The quick progress of the bus around that bend is only the first of many small miracles. The following sequence shows the bus driver, nicknamed “Mr. Thank You”, waving joyfully and thanking various pedestrians, highway workers, cart-pullers, and even chickens who move out of the bus’s path. At first we see people spreading out or veering off to make way for the bus, but as the movie progresses they get out of the way less and less often. Instead the editing makes the bus seem to pass right through them, as if the driver’s words of gratitude worked magic.

Mr. Thank You - Arigato-san - Hiroshi Shimizu - road
Mr. Thank You - Arigato-san - Hiroshi Shimizu - road

The bus driver is unfailingly kind and polite. He and his bus are an angelic presence amid the hardships of rural life in 1930s Japan.
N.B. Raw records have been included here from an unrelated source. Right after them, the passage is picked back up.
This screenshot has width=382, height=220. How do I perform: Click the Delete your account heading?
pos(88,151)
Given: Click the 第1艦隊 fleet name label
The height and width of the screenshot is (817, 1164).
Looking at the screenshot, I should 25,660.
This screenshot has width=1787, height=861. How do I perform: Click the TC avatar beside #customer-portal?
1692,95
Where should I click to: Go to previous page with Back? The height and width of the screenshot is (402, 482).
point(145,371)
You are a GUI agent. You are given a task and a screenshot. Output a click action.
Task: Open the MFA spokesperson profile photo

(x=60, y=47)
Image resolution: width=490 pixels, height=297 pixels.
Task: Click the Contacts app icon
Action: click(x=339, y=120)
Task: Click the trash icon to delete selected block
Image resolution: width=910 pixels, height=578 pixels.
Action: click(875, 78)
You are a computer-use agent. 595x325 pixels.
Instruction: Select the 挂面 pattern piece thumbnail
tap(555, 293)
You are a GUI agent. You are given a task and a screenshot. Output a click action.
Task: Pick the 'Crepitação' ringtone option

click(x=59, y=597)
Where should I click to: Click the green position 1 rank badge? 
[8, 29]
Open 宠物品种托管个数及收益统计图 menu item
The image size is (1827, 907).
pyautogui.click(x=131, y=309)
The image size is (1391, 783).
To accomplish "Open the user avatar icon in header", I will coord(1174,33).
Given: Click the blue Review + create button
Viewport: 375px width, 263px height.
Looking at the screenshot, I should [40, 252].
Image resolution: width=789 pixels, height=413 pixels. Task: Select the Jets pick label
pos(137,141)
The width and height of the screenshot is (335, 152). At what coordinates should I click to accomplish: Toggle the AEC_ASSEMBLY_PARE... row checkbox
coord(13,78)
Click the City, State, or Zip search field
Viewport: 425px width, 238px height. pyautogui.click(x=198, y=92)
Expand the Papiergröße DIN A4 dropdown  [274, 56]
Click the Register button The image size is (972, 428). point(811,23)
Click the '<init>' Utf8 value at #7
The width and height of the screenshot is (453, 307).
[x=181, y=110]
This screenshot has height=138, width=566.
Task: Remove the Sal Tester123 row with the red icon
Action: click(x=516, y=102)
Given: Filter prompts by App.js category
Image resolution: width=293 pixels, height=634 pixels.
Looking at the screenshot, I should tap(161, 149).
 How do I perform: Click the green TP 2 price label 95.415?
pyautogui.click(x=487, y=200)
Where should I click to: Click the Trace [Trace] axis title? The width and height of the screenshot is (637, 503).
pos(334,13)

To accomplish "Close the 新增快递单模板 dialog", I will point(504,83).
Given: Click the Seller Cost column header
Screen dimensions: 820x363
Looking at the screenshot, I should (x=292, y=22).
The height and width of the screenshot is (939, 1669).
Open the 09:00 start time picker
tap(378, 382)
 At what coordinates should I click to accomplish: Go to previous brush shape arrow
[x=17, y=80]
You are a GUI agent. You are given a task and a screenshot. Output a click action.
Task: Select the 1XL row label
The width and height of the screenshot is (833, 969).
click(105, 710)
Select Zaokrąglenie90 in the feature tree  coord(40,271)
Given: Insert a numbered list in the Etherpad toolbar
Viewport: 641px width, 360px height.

He smiles at people, listens to them, and never reproaches anyone. He looks warmly on the schoolboys who hitch free rides on the back bumper, and he gratefully offers a free ride to a Korean woman who helped build the highway and can’t afford to ride his bus. He does favors along the way for people who aren’t even his customers – he passes a message from a father to his daughters, he agrees to buy a phonograph record for some village girls, and he promises to leave flowers and water on the Korean laborer’s father’s grave. The only thing that distracts from his driving is his sympathy for a crying 17-year-old girl who’s about to be sold into prostitution in Tokyo. In his greatest act of kindness he rescues this girl by sacrificing the money he’s saved up to buy his own bus.

It’s not just that Mr. Thank You is so kind; rather his kindness feels miraculous – both because of the visual and editing tricks that accompany it, and because its benefits are so much greater than the cost. When the bus starts its run a woman wakes up an old man who had dozed off and missed the bus. He races after the bus, but it looks hopeless. Later we find that he’s actually made it aboard, and while we can imagine the ordinary circumstances that achieved this – whether the driver stopped for him or someone gave him a lift to catch up – its cinematic expression, the elliptical cutting that puts him safely on the back seat without any ado, suggests a kind of magic.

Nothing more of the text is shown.